:: Document passage

Jamie Boyle, at Duke, recently posted a great comment to the discussion forum at the WHO Commission on Intellectual Property Rights, Innovation, and Public Health. An excerpt:

When it thinks about innovation and progress in the intellectual property system, the Commission should avoid substituting some universal imagined ideal of Progress for the actual specific version of “progress” towards which our current distribution of entitlements and rights will push us. Many policies that might seem justified by the promotion of large “P” progress seem more questionable if they instead push us towards the specific vision of progress held latently within the pattern of demand established by our current distribution of rights and wealth. Amartya Sen, the Nobel prize winning economist, put it this way: “There are plenty of Pareto optimal societies which would be perfectly horrible places to live.” To put it in more familiar terms — we must have criteria of justice and importance that are outside as well as inside the economic analysis. Right now we have an intellectual property system that measures desirable innovation by the likely future projected ability and willingness to pay for that innovation. It is a remarkable system. I count myself as one of its defenders. But it cannot provide us with our only ideals of progress or innovation, still less our only tools to reach those goals, or we can look forward to a world with wonderful hair loss and impotence medicines, together with clot-busters and cholesterol reducers that truly save lives, but in which the diseases of the global poor remain largely untreated.

::::
:: Given information

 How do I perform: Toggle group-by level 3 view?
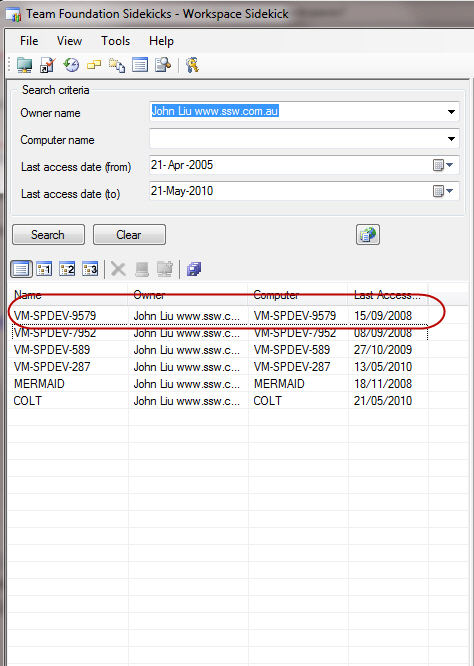pyautogui.click(x=90, y=269)
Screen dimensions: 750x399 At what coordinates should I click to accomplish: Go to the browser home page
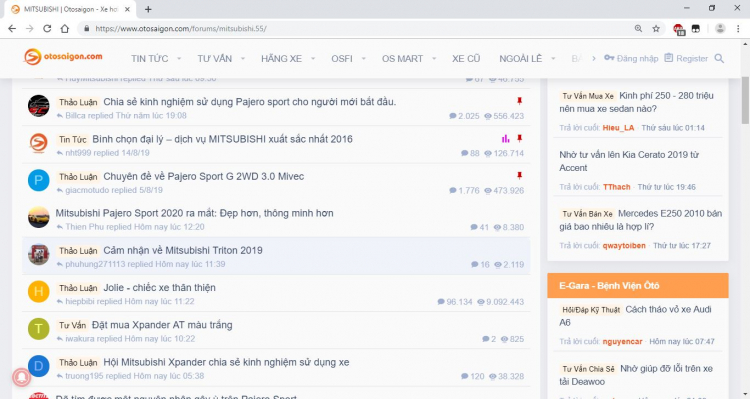(x=65, y=29)
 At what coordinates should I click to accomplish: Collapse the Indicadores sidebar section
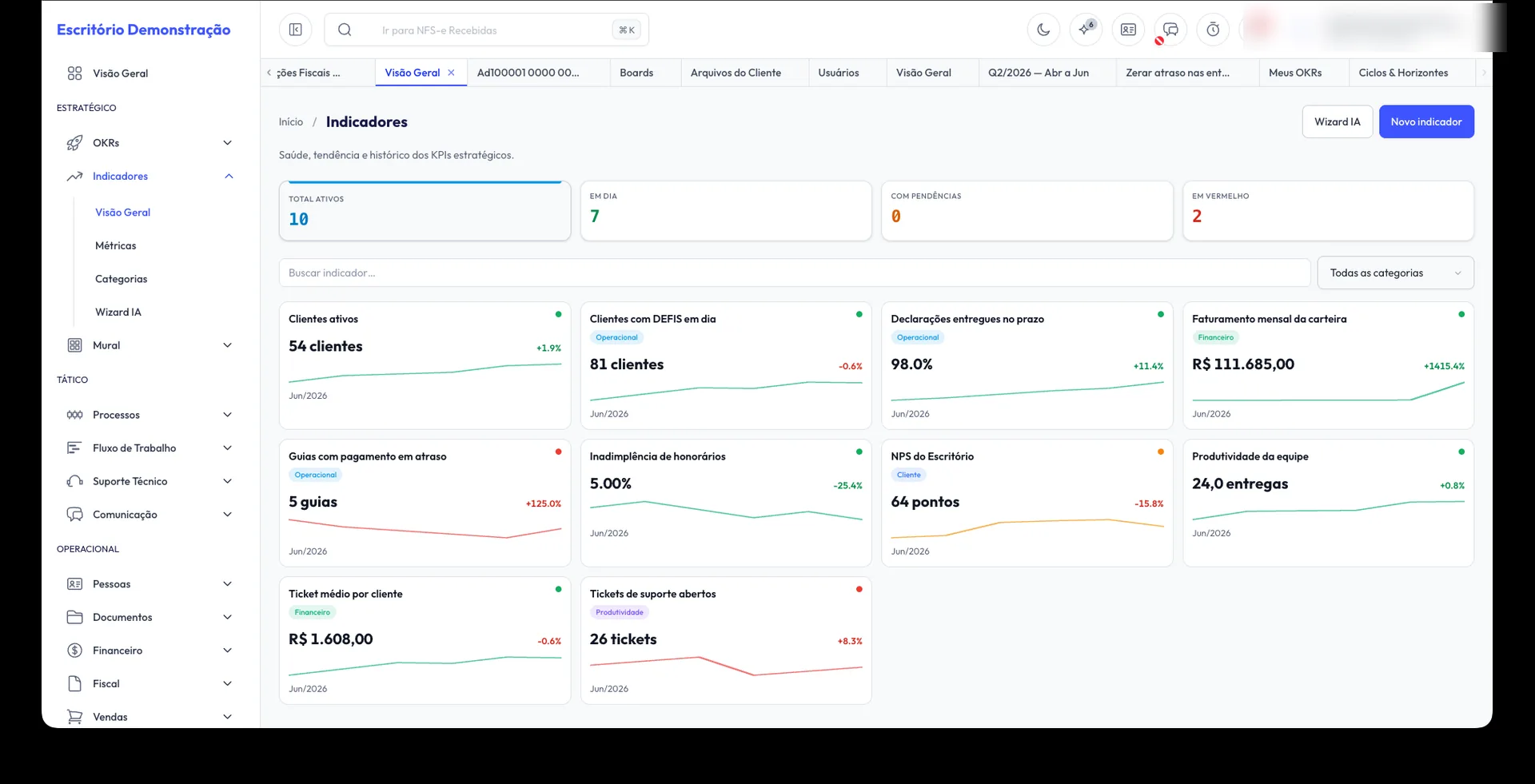click(x=229, y=177)

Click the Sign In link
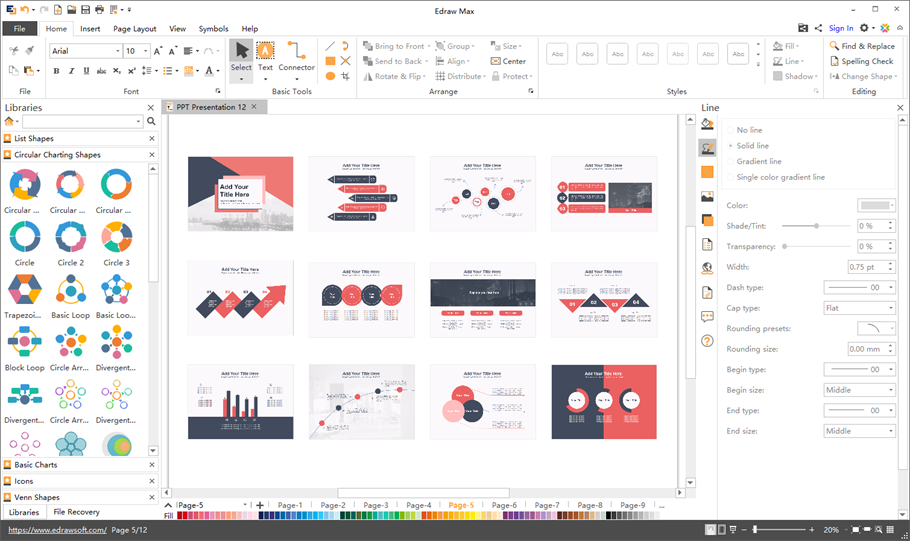point(841,28)
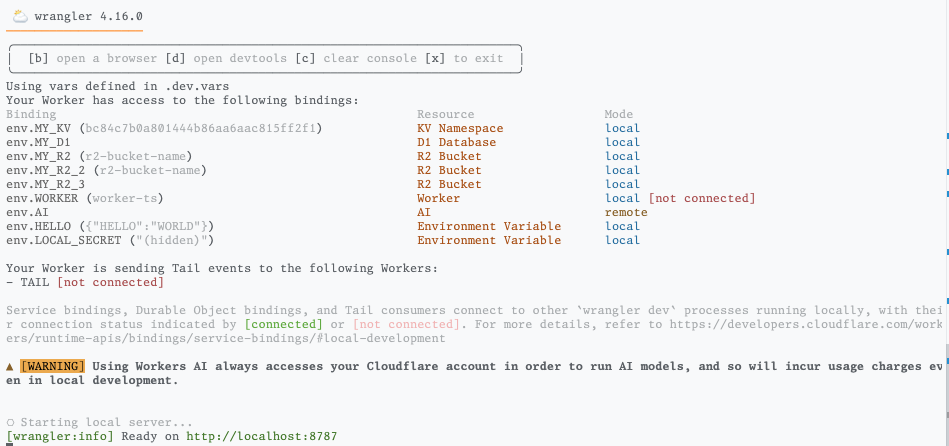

::::

# Work order 1:
According to the comment on intellectual property and innovation, why can't the intellectual property system be our only source of ideals and tools for progress? Answer in one to three sentences.
# Work order 2:
In the comment on intellectual property and innovation, what does the current intellectual property system use to measure desirable innovation?

# Task output 1:
The system measures desirable innovation by the likely future ability and willingness to pay for it. If it were our only guide, we would get excellent hair loss and impotence medicines and life-saving clot-busters and cholesterol reducers, while the diseases of the global poor would remain largely untreated.

# Task output 2:
It measures desirable innovation by the likely future projected ability and willingness to pay for that innovation.